(PAGE EXCERPT)
^^^^^^^^^^^^^^^^
Marketing is an expensive business. As a marketer I’ve spent years spending millions of pounds on behalf of business owners in order to promote their businesses for them, however what do you do if you need to do marketing with no budget?
There are plenty of blog posts out there discussing how to carry out your marketing on a low budget but no one seems to be talking about marketing without a budget, yet this is something a lot of small businesses and startups face every day.
Get a budget for marketing
The first thing to say is there are no really good answers to not having a budget except do what you can in a structured manner and expect it to take quite some time to build up the kind of momentum you need.
The second thing is, (and most important if you need the business to get going quickly) find a marketing budget from somewhere – beg, steal and borrow it. Without a marketing budget it’s very difficult to carry out any kind of targeted marketing so you’re going to have to rely on a scattershot approach until the business has built up a momentum that will accommodate a budget.
What can you do without a marketing budget?
Let’s think about the things you can do without a marketing budget. These are the things you can easily do with your time and that don’t require you to pay someone else:
- Social Media
- Email Marketing
- Website development (product/severces/categories text, blogging, onsite optimisation, web dev if you can)
- Link Building
- Affiliate marketing
You might be looking at all of those points and thinking you need to spend money to do all of those things. With anything marketing orientated if you put a budget behind it you’ll be able to make it move faster, have a greater reach and therefore a greater impact.
Let’s look at PR, this is a good one because it’s all about personal relationships. If you get to know the journalists on a newspaper, on industry related websites and magazines you’re going to be able to persuade them to include your content. You can write your own press releases, make sure you get a friend to read over them beforehand. If you want a method for Press Releases I write them as follows:
- Descriptive Title (10 – 15 words)
^^^^^^^^^^^^^^^^
(RECORD EXTRACTS)

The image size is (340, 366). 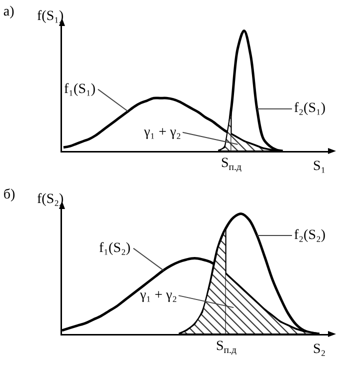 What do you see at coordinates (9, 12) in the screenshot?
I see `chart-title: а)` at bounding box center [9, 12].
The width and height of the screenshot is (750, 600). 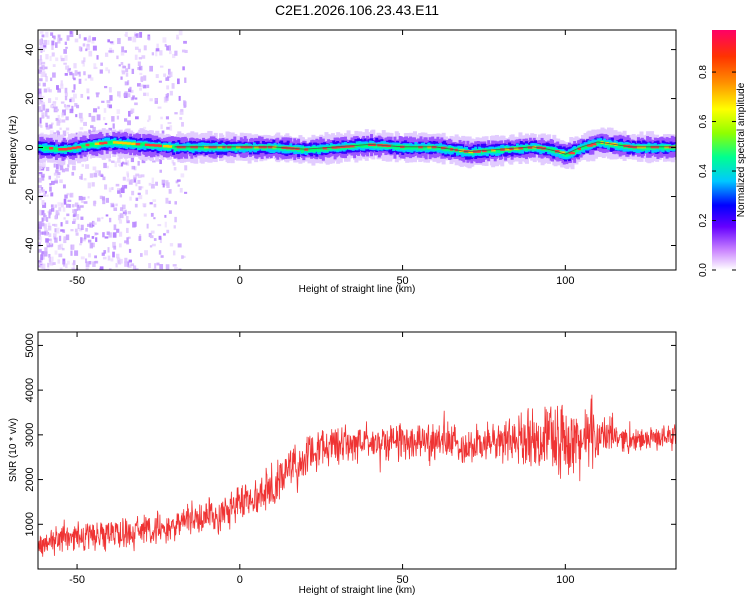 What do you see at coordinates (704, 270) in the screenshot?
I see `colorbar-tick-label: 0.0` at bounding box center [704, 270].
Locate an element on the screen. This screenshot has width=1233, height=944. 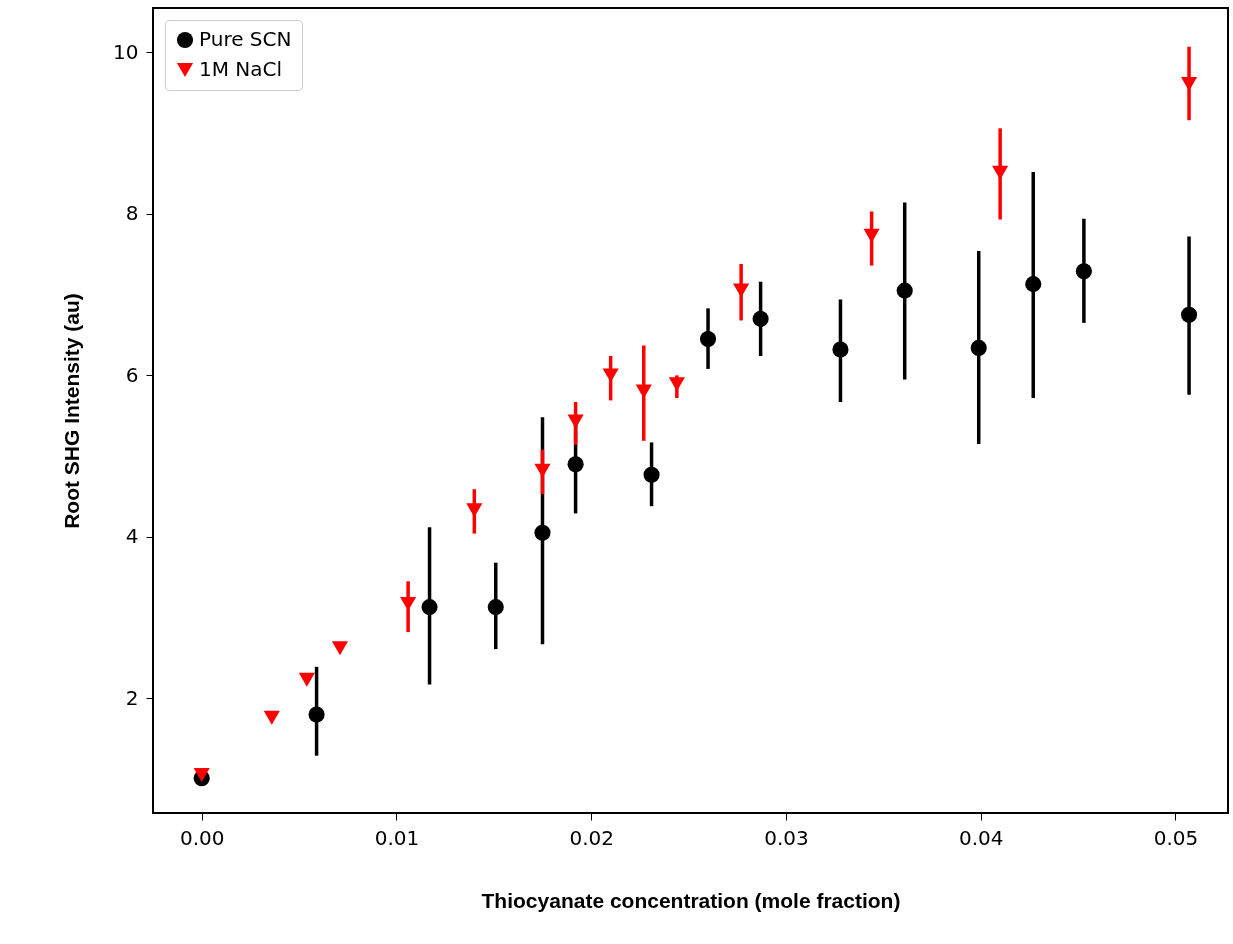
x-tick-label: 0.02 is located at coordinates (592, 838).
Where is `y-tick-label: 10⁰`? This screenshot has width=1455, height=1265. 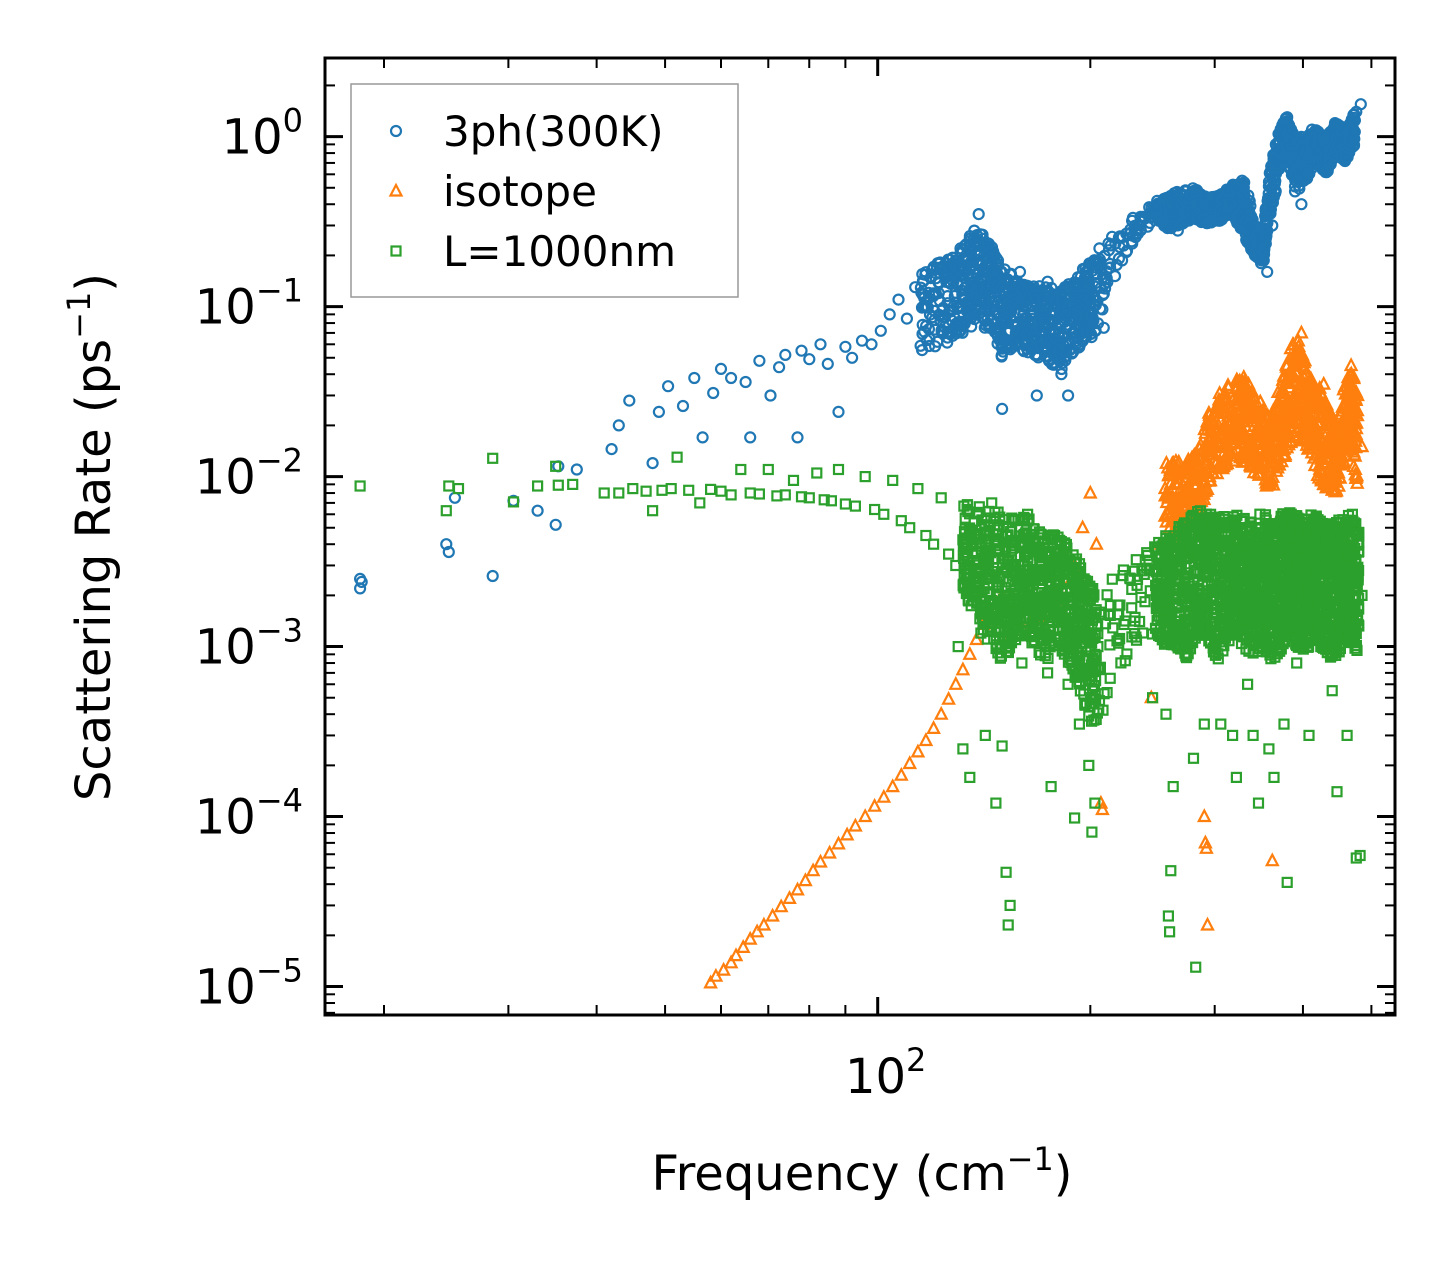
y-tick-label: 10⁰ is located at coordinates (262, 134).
^^^^^^^^^^^^^^^^
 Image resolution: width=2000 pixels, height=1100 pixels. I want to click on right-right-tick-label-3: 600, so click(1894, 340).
^^^^^^^^^^^^^^^^
(WORK INSTRUCTION)
Answer these from the text on marketing without a budget, one answer per line:
(a) Without a marketing budget, what kind of approach does the text say you will have to rely on?
(b) Who does the text say should read over your press releases beforehand?
(c) How many words does the text give for a press release's descriptive title?

(RESULT OF THIS EXERCISE)
(a) A scattershot approach
(b) A friend
(c) 10–15 words